We’re seeing an increased level of collaboration among some of the world’s top companies, more than I’ve ever observed before. This collaboration is beneficial for all involved. The more you collaborate in your planning processes, the fresher and better the product will be for the consumer. Effective planning is crucial.

The world’s best retailers are currently not only collaborating for the immediate 12 months, but they’re also looking five and ten years ahead. They are collaborating on long-term strategies, considering factors such as consumption patterns, population growth and other high-level factors. I think that the winners will be those that can foster strong collaboration with producers. If a retailer continues to hold onto an old-school mentality of being combative, it may work short term, but it won’t bring success in the long run.

The good news is that I’ve noticed more collaboration now than I have ever seen in my 30 years in the industry. More than 50% of customers globally are adopting this approach. I’m confident that the other 50% will also start to collaborate more. Ultimately, this increased collaboration will be better for everyone involved — the growers, the consumers, and the industry as a whole. By lowering our guard, trusting each other and working together, we can better tackle the challenge of feeding the world.

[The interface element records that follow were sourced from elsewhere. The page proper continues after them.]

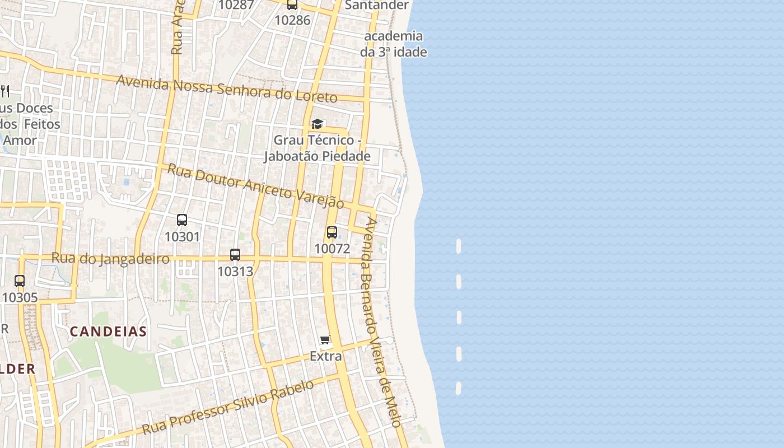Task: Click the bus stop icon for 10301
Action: point(182,220)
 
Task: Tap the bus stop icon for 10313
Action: point(235,255)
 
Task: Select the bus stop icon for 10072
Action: point(332,232)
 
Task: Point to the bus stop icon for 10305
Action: point(20,281)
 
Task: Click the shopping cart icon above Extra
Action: point(325,339)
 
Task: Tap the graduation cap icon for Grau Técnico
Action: point(318,124)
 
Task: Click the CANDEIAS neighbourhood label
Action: point(108,331)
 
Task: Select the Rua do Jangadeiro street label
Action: point(110,259)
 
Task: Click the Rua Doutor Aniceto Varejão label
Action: point(256,186)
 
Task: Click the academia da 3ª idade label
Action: point(393,44)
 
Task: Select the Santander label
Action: point(377,5)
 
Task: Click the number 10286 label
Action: point(292,20)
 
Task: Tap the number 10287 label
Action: point(236,5)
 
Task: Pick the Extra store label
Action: point(325,356)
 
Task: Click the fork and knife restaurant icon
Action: point(5,91)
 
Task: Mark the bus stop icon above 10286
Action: point(292,5)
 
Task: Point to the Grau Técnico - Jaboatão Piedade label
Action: point(318,148)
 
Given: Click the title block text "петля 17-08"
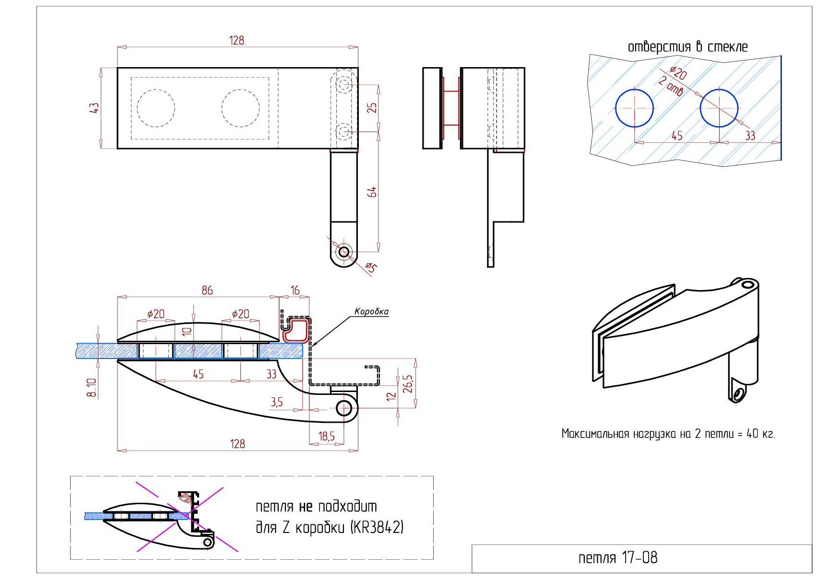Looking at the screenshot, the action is (617, 557).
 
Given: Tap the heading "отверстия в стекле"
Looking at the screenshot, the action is (687, 46).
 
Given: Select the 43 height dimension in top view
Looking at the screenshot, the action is (94, 108).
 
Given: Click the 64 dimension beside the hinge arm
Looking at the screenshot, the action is (372, 192).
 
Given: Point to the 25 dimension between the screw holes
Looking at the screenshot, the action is (372, 108).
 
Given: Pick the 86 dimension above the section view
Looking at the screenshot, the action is (207, 290).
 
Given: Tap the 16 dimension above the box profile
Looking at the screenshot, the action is (295, 290).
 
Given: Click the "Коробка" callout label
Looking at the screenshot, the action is (371, 312).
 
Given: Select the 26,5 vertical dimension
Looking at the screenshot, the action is (408, 384).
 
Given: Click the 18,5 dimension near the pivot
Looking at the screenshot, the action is (326, 436).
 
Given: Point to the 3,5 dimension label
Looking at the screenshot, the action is (276, 402).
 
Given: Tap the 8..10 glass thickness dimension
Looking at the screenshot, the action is (92, 387).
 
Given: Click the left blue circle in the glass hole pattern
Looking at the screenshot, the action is (634, 108).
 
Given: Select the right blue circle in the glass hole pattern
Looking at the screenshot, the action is (719, 108).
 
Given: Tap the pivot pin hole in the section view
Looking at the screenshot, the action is (343, 408).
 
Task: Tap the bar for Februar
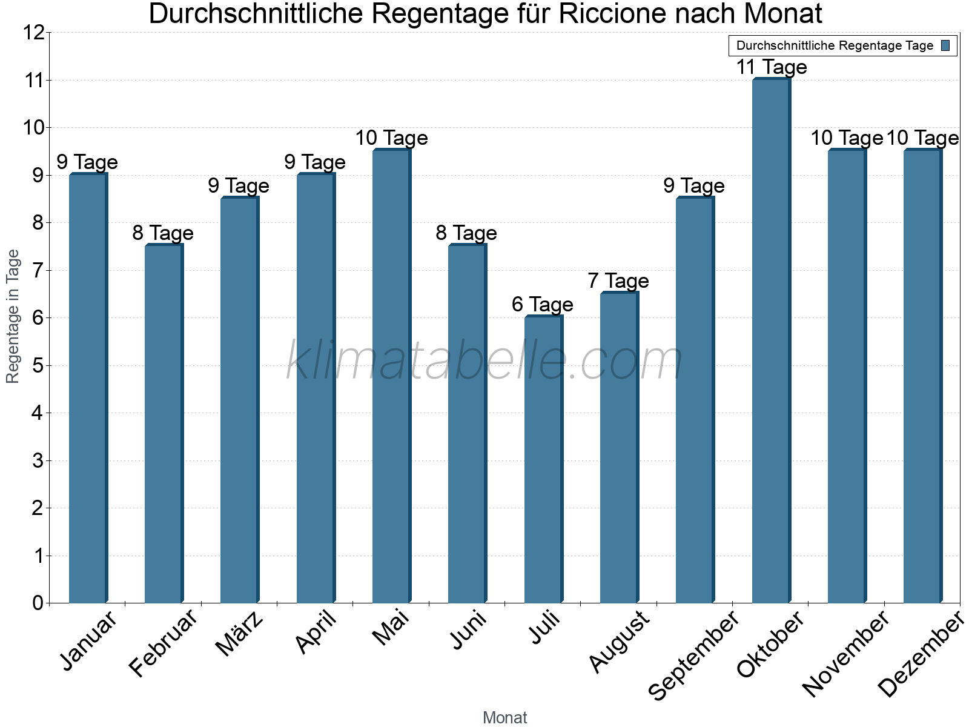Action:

What excites you most about the future?

I’m always excited about the future. With a long-term, generational perspective, it’s easy to remain enthusiastic because we’re part of a fantastic industry. Looking a hundred years down the road, people will always want to consume high-quality products. With the growth of the global middle class and increasing international collaboration, the world is becoming smaller.
So, I’m incredibly optimistic about the long term. In the short term, of course, there are always challenges to overcome, but I am firmly convinced that the future will be amazing.